PCA’s spring forecast had predicted a 1.5 per cent decline in cement use.
PCA Chief Economist Ed Sullivan reports that record housing foreclosures will worsen the housing inventory situation and prolong the downturn in new construction activity in this sector. He believes the recent use of exotic and sub-term mortgages are a primary contributor to the high foreclosure rate as well as a drag on consumer spending.
"As these mortgages reset, consumers are being faced with monthly payments that increased as much as 50 per cent," Sullivan said. "Coupled with record fuel prices, consumers are likely to use credit card debit to maintain their standard of living, and this will lead to a deteriorating credit quality and overall slower economic growth."
Sullivan expects the slowdown to extend to the nonresidential sector, although not until the second half of the year.
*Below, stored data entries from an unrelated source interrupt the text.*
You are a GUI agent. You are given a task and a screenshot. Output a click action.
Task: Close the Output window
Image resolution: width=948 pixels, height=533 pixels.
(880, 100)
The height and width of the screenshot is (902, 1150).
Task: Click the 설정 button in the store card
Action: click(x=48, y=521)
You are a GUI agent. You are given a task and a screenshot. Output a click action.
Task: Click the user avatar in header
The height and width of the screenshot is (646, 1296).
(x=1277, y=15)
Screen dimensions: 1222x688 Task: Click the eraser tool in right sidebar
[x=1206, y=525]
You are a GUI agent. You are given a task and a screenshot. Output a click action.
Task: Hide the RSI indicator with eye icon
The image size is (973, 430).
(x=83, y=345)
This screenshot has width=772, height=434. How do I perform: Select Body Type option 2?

Year-to-date non-residential construction in 2007 has grown 17.7 per cent, but Sullivan anticipates momentum to be lost as with the reduction in growth.
With the decline in cement consumption, a reduction of cement imports is also expected.
"A large pull back in imports is materializing," Sullivan said.
"Compared to the strong import levels in 2006, increased freight rates and pessimism regarding 2007 consumption could lead to a 5 to 6Mt reduction in imports compared to 2006 levels."